Однако траур в семье не мешал Бусе каждый день проявлять о нас воистину материнскую заботу. На другой день с утра она истопила баню в своем доме и пригласила меня с Гаем и Аппием Клавдием в числе первых. Помню, как мы сбросили грязную нашу одежду и уставились друг на друга. Наши тела говорили красноречивее любых горьких слов о нашей беде: все мы были в синяках от ударов камней, в струпьях начавших заживать ссадин, у всех троих нашлись на теле кровавые раны, у Гая Лелия к тому же одна из ран воспалилась и покраснела, и присланный Бусой лекарь ловко вскрыл ее и выпустил гной, а затем покрыл толстым слоем какой-то жирно блестевшей мази. Помнится, незадолго до начала войны моего брата Луция с его друзьями подловили грабители на одной из узких городских улочек и ограбили, перед тем хорошенько избив. В тот день в бане Бусы мы походили на глупых юнцов, чьи раны свидетельствуют не о доблести, а синяки лучше скрывать.

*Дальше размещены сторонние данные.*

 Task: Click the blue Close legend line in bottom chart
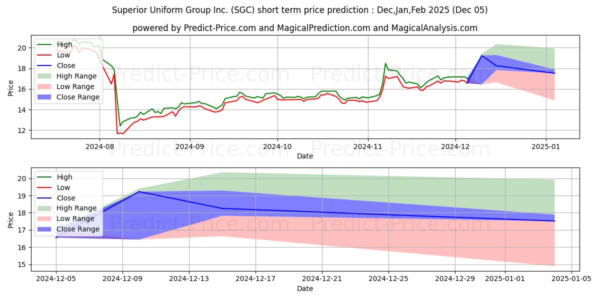45,198
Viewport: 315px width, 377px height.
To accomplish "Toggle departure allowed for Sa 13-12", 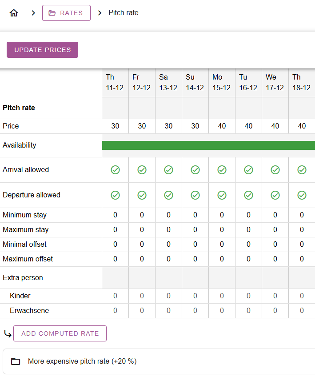I will pyautogui.click(x=168, y=195).

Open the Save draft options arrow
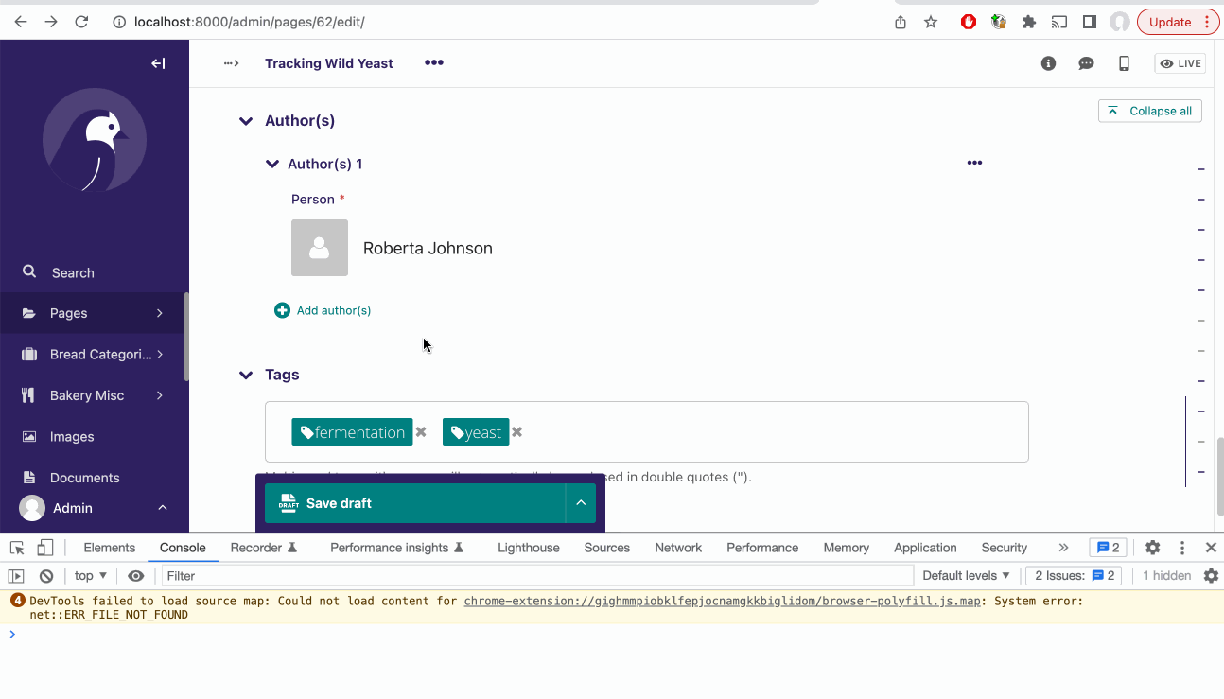click(581, 502)
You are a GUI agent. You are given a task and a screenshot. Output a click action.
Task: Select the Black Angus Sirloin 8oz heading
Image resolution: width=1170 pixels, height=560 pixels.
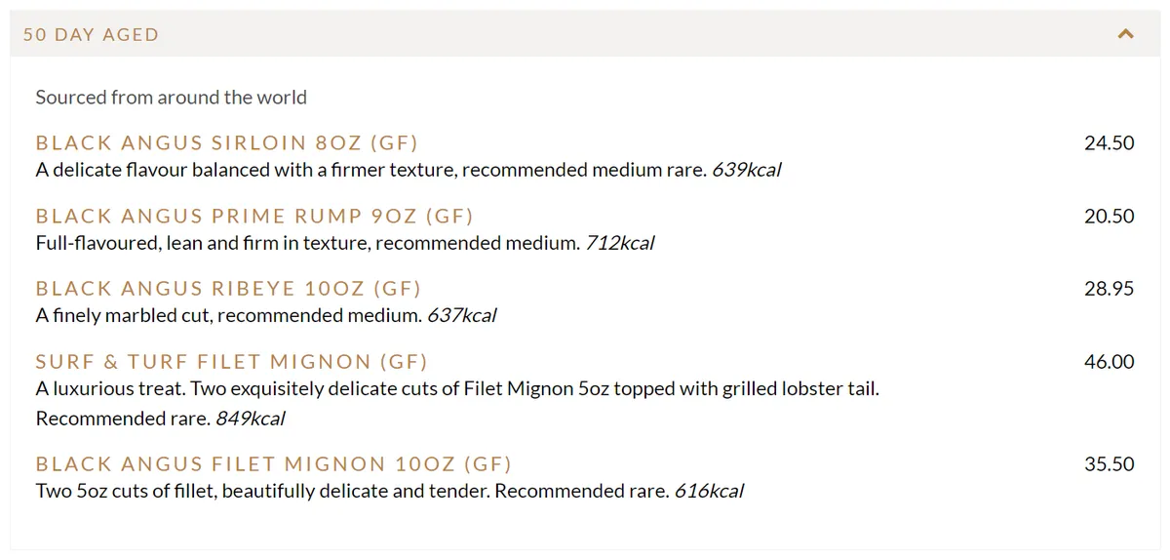[226, 143]
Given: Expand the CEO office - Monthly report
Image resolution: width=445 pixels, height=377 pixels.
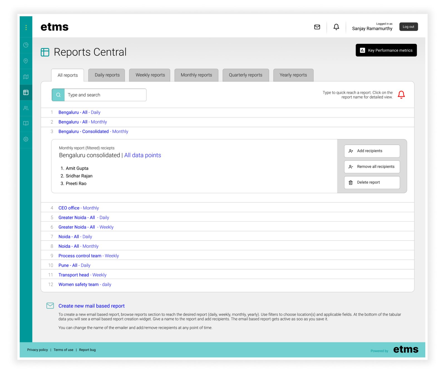Looking at the screenshot, I should pyautogui.click(x=78, y=208).

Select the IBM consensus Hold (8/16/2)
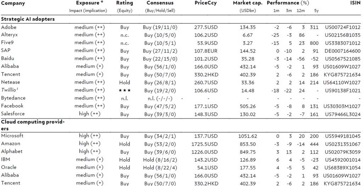point(160,160)
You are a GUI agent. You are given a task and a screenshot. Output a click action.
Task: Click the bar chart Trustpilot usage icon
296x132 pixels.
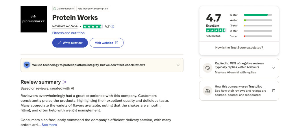[x=207, y=91]
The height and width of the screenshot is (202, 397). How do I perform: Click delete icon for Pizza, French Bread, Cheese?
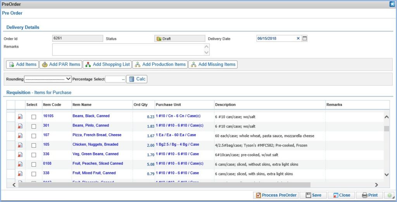pyautogui.click(x=20, y=136)
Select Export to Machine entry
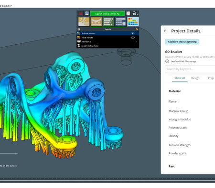Screen dimensions: 215x188 [x=108, y=46]
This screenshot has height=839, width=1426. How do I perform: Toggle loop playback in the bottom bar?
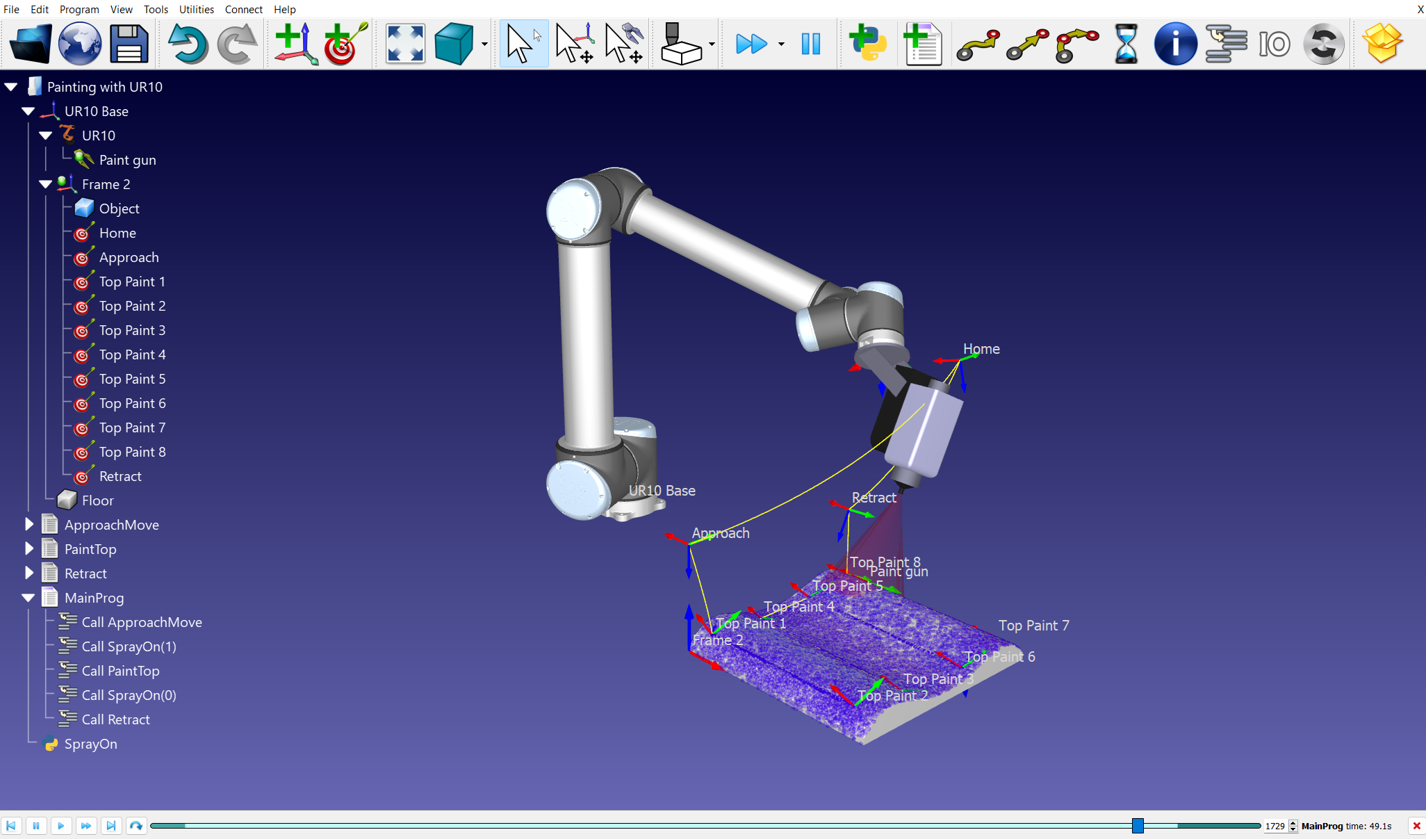click(136, 826)
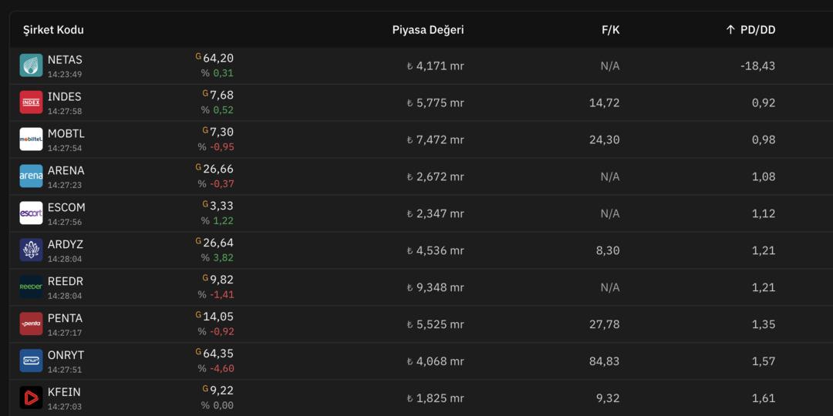Select the ARENA blue logo icon
The image size is (833, 416).
(x=31, y=176)
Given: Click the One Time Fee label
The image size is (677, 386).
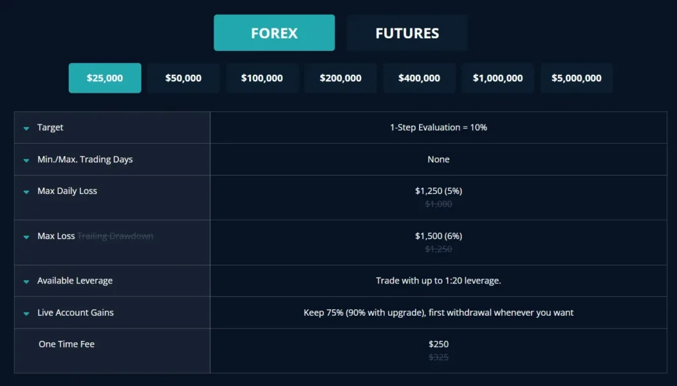Looking at the screenshot, I should pyautogui.click(x=67, y=344).
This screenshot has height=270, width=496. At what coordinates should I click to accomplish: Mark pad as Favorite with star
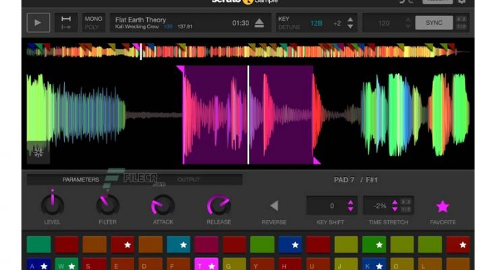point(443,207)
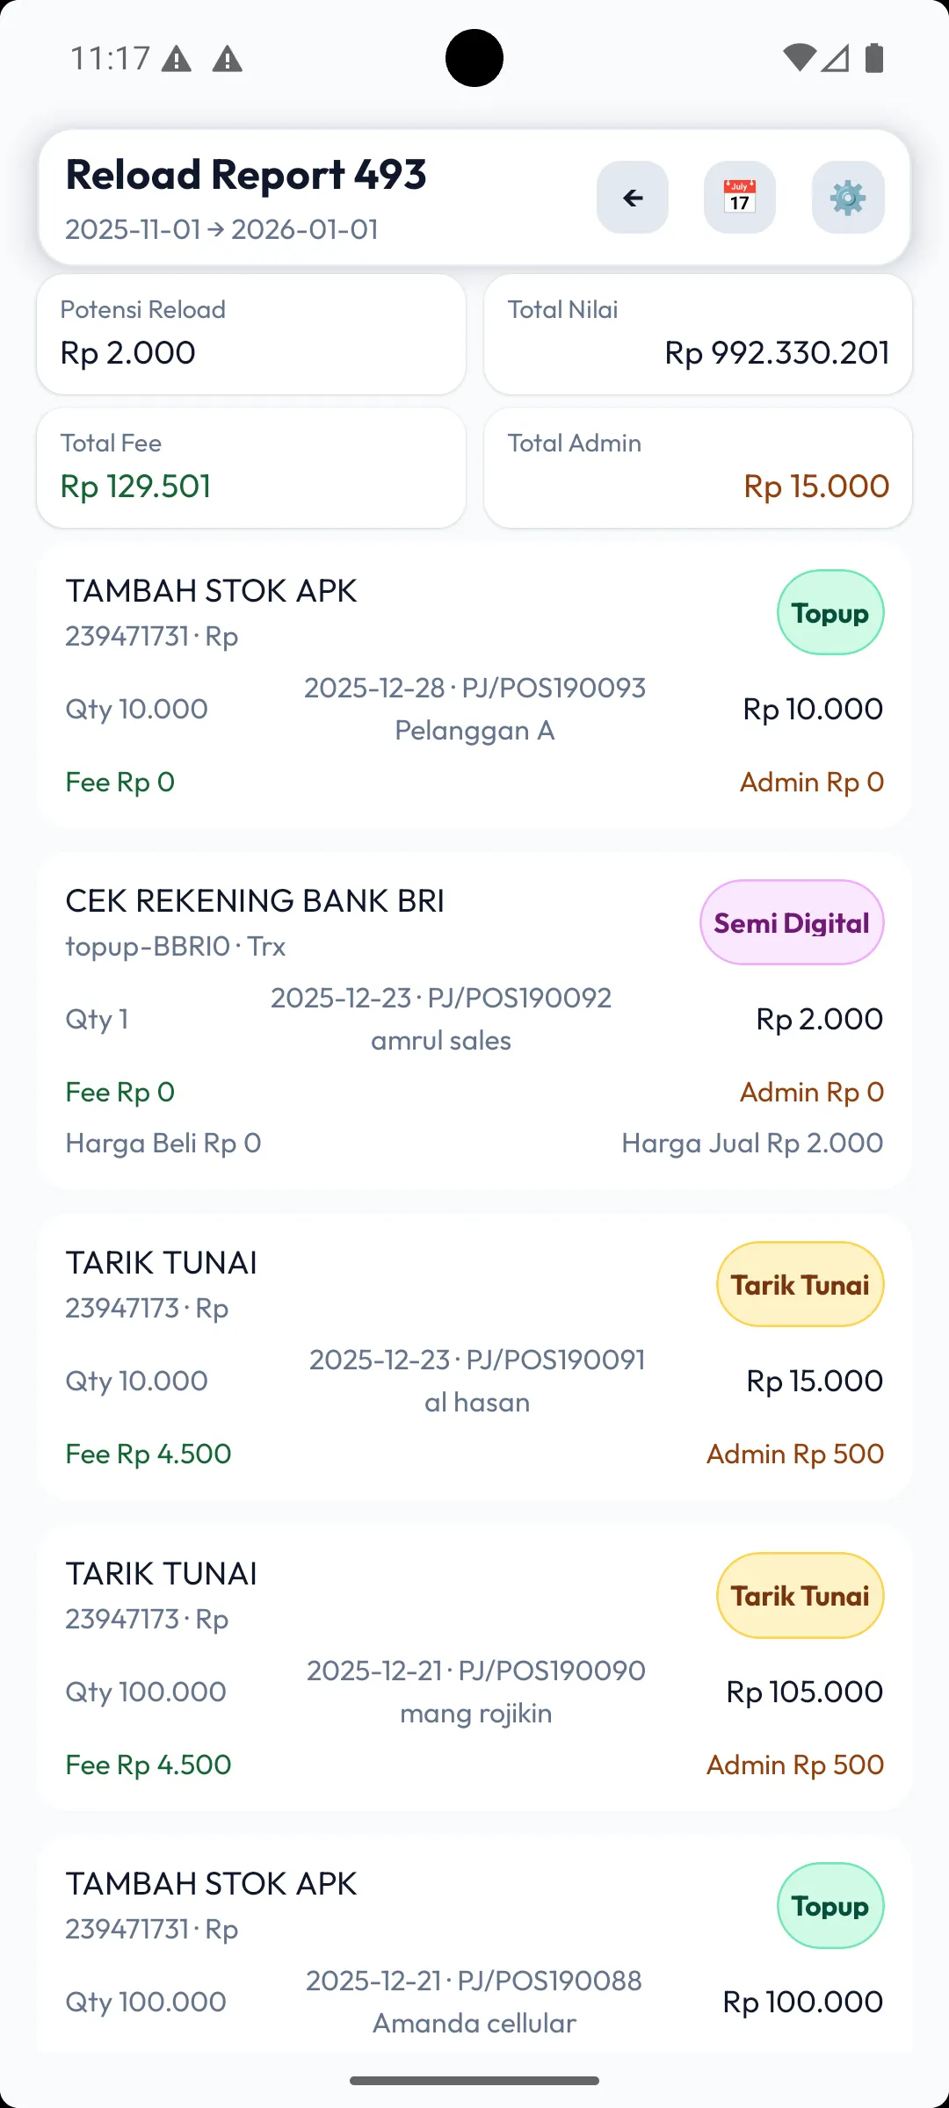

Но соскребая с тел масло и окатывая друг друга горячей водой, такой горячей, что едва выносила кожа, мы понимали, что нет ничего на свете важнее веры в то, что избитый и жалкий неудачник может подняться и в итоге победить. Буса в нас верила. И я до сих пор благодарен за ее деятельную веру.

* * *

Много лет спустя мой младший сын Луций за обедом небрежно спросил меня, почему мы просто не перерезали глотку этому паршивцу Баррону? Карфагеняне распинают своих полководцев, проигравших сражение, недурно было бы и нам в тот час учудить с этим сыном мясника Барроном что-то похожее. Я смотрел на юного Луция и молчал. Его шелковая туника цвета солнца переливалась в свете светильников, его веки были густо насурьмлены, а волосы тщательно завиты, тонкие пальцы унизаны перстнями. Я смотрел на него и думал, как легко муза Клио одного назначает героем, а другого — виновным, и уже не поменять выданную маску, навсегда истинное лицо скрыто за грубо намалеванной гримасой.

— Баррон не так уж был виноват, — сказал я. — Не более, чем остальные.

— Он рвался в битву, а Павел…

— Все мы рвались в битву. Или римляне собрали это огромное войско, чтобы прогуляться по Италии и попировать с Ганнибалом и его ребятами? На совете задолго до того черного дня мы вместе придумали план грядущей битвы. Все эти рассказы о том, что Павел хотел сражаться как-то иначе с Ганнибалом, а Баррон погубил армию, родились много позже. Мы все до единого были уверены в победе Рима. Только что набранные легионы, центурии тяжелой пехоты, у нас рябило в глазах от блеска шлемов и новеньких кольчуг. Никто не мог и помыслить, что поражение было предопределено. У нас не нашлось хорошей конницы — мы ее положили в прежних битвах, и взять ее было неоткуда. Мы не умели маневрировать, мы были предсказуемы. Любой наш полководец в тот день погубил бы армию. Канны научили меня главному: то, что кажется всем очевидным, далеко не всегда верно. И ты забыл об одном…

— О чем же? — спросил Луций.

— Я тоже в тот день бежал с поля боя.

Я бы мог добавить, что Варрон пытался спасти войско — он отдал приказ отступать и бежать всем, кто способен уйти. Эмилий же кинулся в гущу схватки, увлекая за собой несчастных всадников, которые могли еще уцелеть, и так бы пригодились нам в будущем!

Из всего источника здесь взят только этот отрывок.